● Extract provided
◇ ◇ ◇

There is a slight weakness to this approach. Currently, a script I helped implement a while back (ChangeEnemyOnHit.cs) iterates through a list of enemy "layers" whenever the enemy health goes up or down. If the enemy's current-health attribute matches a certain layer, than the enemy prefab takes on the properties of that layer (speed, sprite, etc). Through that mechanism, when an enemy "regenerates", it will gain a layer. The problem, however, is that ChangeEnemyOnHit.cs stops iterating through the list of enemy "layers" at the enemy's max-health attribute. Bulk enemies, which break into multiple subenemies, do not pass on their max-health attribute - instead, new independent prefabs are spawned. Thus, when a ceramic ghost with a maxhealth of (for example) 40 splits into two rainbow ghosts, the rainbow ghosts now have a maxhealth of 20 instead. This means that the current system will not regenerate an enemy back into its "bulk" state.

◇ ◇ ◇

● Data section

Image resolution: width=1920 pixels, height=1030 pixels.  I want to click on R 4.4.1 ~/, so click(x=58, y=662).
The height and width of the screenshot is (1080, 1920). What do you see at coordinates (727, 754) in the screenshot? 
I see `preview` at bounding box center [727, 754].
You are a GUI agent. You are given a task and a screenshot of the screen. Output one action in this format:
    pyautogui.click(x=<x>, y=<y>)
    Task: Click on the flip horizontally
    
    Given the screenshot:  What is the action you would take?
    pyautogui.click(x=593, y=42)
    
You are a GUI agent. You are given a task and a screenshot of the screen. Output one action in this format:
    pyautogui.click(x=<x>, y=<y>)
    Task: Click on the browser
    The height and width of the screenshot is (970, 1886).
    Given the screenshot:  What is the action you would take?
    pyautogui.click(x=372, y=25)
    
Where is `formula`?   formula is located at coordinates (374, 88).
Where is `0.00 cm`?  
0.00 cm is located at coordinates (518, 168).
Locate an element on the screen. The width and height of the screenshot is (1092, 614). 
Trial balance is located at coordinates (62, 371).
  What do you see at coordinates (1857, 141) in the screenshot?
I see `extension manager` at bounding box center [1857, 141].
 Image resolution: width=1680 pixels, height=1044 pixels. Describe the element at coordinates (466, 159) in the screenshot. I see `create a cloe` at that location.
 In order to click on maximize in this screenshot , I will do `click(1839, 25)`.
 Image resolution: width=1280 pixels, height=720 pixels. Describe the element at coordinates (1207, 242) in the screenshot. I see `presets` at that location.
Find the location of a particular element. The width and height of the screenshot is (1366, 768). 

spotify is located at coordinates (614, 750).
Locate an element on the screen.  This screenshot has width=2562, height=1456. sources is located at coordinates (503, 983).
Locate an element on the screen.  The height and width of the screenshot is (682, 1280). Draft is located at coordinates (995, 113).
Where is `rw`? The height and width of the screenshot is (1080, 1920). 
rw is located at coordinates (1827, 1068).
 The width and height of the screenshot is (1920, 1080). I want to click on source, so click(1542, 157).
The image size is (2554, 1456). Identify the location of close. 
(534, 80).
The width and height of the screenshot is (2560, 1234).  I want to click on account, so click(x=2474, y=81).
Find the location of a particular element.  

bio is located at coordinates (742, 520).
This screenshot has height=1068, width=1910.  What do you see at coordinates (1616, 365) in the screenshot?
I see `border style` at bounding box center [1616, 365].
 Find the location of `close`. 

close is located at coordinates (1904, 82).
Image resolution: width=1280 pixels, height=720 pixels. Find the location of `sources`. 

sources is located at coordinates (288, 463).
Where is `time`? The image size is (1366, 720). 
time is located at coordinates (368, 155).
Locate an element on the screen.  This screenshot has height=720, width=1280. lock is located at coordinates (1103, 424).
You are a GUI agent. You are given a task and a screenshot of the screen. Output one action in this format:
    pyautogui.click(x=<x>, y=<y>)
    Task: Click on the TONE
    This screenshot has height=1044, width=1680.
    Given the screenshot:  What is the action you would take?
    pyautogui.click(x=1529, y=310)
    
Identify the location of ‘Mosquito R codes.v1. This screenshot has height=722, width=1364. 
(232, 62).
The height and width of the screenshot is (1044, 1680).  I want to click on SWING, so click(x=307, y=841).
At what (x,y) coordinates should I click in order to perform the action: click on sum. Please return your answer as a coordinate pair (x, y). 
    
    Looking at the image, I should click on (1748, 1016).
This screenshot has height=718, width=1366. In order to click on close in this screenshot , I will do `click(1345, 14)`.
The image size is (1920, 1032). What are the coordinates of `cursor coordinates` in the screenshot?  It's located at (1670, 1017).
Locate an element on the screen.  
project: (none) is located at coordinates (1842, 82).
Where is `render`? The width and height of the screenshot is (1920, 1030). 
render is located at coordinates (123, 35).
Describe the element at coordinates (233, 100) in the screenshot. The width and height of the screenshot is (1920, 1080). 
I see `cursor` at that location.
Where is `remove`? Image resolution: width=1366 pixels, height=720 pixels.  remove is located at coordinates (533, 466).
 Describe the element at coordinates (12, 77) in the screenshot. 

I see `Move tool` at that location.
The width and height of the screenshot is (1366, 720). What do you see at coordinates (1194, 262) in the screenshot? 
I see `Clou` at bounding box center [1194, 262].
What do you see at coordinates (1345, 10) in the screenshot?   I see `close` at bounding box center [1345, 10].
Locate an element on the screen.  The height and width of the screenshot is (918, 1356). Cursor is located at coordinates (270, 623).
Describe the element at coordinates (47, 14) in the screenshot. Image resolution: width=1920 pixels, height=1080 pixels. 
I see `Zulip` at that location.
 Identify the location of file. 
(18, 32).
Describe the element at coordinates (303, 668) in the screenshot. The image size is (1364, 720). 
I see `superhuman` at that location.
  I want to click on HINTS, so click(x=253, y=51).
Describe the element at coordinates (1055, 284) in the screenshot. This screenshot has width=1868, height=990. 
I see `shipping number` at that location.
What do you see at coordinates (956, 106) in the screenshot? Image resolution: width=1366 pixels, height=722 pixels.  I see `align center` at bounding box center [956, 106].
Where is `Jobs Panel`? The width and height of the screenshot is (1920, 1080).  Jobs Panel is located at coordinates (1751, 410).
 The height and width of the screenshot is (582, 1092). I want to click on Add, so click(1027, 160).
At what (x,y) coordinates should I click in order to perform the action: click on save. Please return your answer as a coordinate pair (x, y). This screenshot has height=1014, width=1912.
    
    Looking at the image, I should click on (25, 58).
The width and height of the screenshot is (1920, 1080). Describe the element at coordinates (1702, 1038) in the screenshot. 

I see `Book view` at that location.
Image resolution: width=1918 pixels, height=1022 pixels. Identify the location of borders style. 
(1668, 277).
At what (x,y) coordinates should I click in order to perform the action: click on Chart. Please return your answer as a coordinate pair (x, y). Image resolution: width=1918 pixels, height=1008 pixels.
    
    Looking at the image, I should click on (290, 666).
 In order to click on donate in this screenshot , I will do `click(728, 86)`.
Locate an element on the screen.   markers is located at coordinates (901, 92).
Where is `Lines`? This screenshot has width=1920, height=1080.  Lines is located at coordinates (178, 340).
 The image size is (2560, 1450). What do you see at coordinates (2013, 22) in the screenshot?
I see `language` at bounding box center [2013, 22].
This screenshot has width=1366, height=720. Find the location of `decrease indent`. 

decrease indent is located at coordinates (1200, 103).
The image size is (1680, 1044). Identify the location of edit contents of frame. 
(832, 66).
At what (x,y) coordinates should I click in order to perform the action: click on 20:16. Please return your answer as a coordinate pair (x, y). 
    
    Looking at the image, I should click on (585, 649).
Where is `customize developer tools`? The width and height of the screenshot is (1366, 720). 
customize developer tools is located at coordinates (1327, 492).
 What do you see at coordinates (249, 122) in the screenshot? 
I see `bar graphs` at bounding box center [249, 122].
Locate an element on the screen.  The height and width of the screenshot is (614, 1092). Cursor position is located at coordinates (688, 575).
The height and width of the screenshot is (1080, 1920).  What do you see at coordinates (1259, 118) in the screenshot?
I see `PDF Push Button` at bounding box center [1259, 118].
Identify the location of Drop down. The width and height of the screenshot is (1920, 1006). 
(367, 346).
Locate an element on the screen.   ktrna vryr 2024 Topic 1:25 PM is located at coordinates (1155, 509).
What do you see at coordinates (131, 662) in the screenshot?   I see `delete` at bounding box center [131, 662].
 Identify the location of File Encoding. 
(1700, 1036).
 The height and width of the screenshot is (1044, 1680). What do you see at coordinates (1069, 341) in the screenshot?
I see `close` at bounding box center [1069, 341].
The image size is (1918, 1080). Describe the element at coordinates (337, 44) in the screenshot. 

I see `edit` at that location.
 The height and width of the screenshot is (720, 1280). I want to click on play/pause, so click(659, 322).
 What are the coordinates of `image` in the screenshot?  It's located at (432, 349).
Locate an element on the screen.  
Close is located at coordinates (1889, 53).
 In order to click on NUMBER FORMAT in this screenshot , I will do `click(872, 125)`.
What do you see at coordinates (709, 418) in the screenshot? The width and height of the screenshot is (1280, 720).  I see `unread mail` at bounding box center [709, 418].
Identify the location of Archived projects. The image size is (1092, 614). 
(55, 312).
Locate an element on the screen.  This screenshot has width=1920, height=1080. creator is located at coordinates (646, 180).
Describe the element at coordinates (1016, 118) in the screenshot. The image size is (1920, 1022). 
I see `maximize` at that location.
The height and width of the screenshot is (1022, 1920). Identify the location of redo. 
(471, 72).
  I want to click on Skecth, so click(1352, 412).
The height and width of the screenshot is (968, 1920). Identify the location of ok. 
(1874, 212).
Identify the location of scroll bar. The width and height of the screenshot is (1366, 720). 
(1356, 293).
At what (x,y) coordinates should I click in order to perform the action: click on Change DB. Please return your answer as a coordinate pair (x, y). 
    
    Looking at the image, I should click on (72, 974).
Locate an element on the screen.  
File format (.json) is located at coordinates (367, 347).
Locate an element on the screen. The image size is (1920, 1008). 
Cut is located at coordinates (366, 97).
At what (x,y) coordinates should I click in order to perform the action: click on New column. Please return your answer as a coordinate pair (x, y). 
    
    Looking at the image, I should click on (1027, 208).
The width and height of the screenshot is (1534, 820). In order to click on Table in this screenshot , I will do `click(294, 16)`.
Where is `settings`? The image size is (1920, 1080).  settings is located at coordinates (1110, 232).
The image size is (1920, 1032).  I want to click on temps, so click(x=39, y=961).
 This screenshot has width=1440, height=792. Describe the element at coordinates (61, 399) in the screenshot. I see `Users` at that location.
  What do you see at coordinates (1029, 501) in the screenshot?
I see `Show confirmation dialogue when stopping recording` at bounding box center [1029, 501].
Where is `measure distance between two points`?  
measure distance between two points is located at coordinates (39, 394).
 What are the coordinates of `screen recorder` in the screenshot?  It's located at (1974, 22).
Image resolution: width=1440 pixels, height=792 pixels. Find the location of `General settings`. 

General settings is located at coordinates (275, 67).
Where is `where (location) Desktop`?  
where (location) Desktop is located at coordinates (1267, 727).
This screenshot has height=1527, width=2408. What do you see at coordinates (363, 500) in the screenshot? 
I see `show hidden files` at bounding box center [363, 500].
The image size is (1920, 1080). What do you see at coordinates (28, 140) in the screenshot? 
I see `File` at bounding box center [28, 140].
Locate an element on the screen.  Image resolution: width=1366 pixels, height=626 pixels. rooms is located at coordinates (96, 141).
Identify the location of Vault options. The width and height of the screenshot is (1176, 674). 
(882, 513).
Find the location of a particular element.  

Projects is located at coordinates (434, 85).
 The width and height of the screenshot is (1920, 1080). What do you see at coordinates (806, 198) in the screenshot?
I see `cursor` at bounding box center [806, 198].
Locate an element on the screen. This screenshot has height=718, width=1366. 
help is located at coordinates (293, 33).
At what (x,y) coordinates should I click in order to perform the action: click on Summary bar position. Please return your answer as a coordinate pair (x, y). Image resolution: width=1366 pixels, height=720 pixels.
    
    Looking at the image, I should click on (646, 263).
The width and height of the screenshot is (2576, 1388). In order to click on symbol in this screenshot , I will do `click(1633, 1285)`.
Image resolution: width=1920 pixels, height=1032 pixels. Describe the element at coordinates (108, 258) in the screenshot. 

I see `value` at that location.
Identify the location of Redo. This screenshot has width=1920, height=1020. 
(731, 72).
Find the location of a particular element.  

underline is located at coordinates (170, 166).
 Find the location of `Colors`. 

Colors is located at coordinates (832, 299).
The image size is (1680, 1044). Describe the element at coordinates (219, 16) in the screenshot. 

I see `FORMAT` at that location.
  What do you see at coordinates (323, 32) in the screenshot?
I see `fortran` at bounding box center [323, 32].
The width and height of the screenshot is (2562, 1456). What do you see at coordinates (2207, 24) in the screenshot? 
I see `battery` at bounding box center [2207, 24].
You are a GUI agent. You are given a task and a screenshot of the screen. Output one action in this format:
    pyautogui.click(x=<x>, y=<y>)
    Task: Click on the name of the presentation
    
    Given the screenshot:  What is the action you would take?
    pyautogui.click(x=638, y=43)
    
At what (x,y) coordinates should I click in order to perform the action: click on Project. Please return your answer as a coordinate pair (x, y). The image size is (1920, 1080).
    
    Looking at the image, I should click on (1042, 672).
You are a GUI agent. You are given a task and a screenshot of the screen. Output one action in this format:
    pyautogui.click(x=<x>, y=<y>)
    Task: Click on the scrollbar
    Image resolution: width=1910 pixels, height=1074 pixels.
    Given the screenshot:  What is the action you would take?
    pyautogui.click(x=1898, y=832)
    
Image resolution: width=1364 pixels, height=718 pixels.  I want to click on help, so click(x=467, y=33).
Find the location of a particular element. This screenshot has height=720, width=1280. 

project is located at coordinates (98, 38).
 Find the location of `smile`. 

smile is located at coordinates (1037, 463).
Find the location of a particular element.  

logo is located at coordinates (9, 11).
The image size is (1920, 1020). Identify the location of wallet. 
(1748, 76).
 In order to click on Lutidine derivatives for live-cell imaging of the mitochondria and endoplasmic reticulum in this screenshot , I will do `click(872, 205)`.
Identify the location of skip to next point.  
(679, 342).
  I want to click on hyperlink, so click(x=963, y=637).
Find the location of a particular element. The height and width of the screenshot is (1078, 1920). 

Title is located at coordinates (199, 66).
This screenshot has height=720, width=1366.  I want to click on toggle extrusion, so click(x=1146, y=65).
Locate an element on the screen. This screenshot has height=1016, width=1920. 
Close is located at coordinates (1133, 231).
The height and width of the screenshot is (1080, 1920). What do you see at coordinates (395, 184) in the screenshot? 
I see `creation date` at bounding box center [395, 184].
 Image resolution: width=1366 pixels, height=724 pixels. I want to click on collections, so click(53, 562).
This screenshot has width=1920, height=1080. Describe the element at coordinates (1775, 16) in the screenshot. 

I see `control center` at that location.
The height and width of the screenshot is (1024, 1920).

◇ ◇ ◇

● Directions
Continue the passage on enemy regeneration and ChangeEnemyOnHit.cs, starting after its last sentence.

● Answer box
That was a pretty long-winded explanation for something that will likely be inconsequential. The game is already a bit too challenging at the moment, so maybe this is exactly the type of "balancing-down" that we needed. In WolverineSoft, we like to be optimistic!

A smaller task I did for Project Tower this sprint was implement an explosion tower VFX. Now, a particle system spawns (and subsequently self destructs) at whatever location a bomb projectile was thrown towards.

Other than this, I also made very minor modifications to the UI (not pictured in the .gif above) before Andrew took over. Among these included modifying some updated sprites so that they would slice cleanly and making some minor layout changes to the Tower Select screen. Additionally, I reworked a really strange system wherein the "sell" button for each tower was instantiated dynamically. There are similarly strange systems in the rest of the Tower Actions screen that I'll be modifying in the next 2 weeks of Gold - and along the way, I'll be doing some aesthetic polish!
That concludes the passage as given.